Unemployment unexpectedly fell to 7.8% in September, down from 8.1%, as a survey of U.S. households showed 873,000 more Americans had jobs compared to a month earlier.
The last time the unemployment rate was that low was in January 2009, the month President Obama was inaugurated.
A separate survey of employers, considered the key metric that Wall Street watches, showed businesses added 114,000 jobs in September. It marked a slowdown in hiring, after July and August were revised significantly higher.
Those revisions added 86,000 more jobs than originally reported in the summer.
Ever since the financial crisis, the monthly jobs report has been the most intensely watched economic indicator, but in election season, attention surrounding the numbers has reached new heights.
Originally posted by Grimpachi
reply to post by TheGreatDivider
Is this the same scale Bush used?edit on 5-10-2012 by Grimpachi because: (no reason given)
Originally posted by xuenchen
Originally posted by Grimpachi
reply to post by TheGreatDivider
Is this the same scale Bush used?edit on 5-10-2012 by Grimpachi because: (no reason given)
The graph in the linked article says probably so.

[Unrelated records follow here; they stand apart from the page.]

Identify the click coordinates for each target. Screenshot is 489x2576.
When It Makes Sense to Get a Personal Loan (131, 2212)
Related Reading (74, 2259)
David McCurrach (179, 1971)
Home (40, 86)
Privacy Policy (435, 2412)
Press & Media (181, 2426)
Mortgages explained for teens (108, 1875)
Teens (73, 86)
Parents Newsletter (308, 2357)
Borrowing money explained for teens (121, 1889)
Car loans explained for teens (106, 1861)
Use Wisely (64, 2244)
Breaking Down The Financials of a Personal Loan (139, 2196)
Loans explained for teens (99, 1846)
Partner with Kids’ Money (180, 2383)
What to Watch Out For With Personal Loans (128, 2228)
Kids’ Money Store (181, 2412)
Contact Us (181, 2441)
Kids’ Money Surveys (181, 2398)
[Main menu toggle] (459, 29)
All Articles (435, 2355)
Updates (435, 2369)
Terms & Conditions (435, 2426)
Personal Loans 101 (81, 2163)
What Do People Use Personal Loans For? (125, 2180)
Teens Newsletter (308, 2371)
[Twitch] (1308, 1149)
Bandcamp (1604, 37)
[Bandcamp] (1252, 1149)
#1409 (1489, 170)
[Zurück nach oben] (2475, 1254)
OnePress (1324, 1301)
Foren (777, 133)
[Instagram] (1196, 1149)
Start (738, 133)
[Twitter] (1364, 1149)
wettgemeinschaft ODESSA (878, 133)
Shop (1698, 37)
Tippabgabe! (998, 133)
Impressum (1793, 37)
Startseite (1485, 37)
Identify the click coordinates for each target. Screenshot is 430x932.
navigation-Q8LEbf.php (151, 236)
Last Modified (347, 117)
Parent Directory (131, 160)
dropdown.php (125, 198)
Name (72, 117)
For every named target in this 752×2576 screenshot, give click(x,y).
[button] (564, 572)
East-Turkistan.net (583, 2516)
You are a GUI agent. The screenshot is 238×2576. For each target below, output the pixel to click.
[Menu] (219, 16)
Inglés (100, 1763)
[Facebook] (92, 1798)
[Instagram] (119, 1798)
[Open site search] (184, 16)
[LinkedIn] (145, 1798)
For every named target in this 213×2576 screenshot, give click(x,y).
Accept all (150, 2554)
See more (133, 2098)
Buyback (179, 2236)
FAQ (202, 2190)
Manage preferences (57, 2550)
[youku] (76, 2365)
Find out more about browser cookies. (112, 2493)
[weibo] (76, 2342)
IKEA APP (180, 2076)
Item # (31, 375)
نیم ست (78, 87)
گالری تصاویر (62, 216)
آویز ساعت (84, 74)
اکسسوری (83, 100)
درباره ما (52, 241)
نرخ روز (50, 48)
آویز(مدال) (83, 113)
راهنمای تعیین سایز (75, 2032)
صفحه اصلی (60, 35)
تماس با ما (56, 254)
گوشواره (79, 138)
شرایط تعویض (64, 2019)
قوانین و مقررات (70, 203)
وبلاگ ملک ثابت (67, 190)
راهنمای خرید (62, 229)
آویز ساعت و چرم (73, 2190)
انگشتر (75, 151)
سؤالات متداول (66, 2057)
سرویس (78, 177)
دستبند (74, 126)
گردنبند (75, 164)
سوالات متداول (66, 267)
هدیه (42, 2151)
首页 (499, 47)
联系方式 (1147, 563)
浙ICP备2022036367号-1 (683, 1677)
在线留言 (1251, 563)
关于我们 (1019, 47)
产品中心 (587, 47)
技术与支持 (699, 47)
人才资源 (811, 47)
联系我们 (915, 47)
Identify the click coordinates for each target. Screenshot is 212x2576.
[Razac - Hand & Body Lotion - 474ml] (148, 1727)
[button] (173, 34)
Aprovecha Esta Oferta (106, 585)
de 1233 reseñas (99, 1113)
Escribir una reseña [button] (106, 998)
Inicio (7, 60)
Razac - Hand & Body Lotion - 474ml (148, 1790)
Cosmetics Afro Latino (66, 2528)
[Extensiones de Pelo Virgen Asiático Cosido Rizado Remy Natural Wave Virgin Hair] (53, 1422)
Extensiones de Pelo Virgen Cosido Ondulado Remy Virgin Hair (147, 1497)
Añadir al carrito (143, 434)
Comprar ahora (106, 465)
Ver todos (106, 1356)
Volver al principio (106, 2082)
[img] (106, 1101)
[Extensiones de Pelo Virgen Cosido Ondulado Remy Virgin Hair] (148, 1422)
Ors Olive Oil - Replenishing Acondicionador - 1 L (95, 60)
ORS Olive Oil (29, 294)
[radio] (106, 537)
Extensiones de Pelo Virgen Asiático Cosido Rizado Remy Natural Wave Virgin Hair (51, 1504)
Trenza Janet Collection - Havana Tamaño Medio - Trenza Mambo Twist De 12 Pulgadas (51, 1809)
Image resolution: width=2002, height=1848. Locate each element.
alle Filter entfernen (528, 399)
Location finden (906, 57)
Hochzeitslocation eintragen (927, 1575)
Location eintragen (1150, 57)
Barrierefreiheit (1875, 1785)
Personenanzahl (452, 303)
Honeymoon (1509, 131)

Unless they have changed to methods ?
What do you think ?
This graph has a different perspective....
September jobs report: Unemployment rate tumbles
Originally posted by modified device
you expect me to believe that 114,000 jobs created in September was enough to bring the jobless rate from 8.1 to 7.8?
This is rather amusing; +114,000 is fewer than the working-age population growth in the household survey (206,000) and yet unemployment decreased. Huh? The household survey's unadjusted numbers, however, show some rather interesting figures, none of which make sense. "Not in labor force" increased by 386,000 while "employed" increased by 775,000 a net change off "unemployed and looking" of well north of a million people! But -- giving up is not the same thing as finding a job.
Originally posted by xuenchen
reply to post by buster2010
No No !!
It is all Obama's fault.
He and his Hemocrat Congress did it.
The Hems had control of Congress from Jan 2007 until Jan 2011.
It's their fault.
And most of the fiscal 2009 budget and spending was instigated by Obama & Co.
We have gone over all that before.
We know you know that.
Beside, they failed to fix things in 4 years.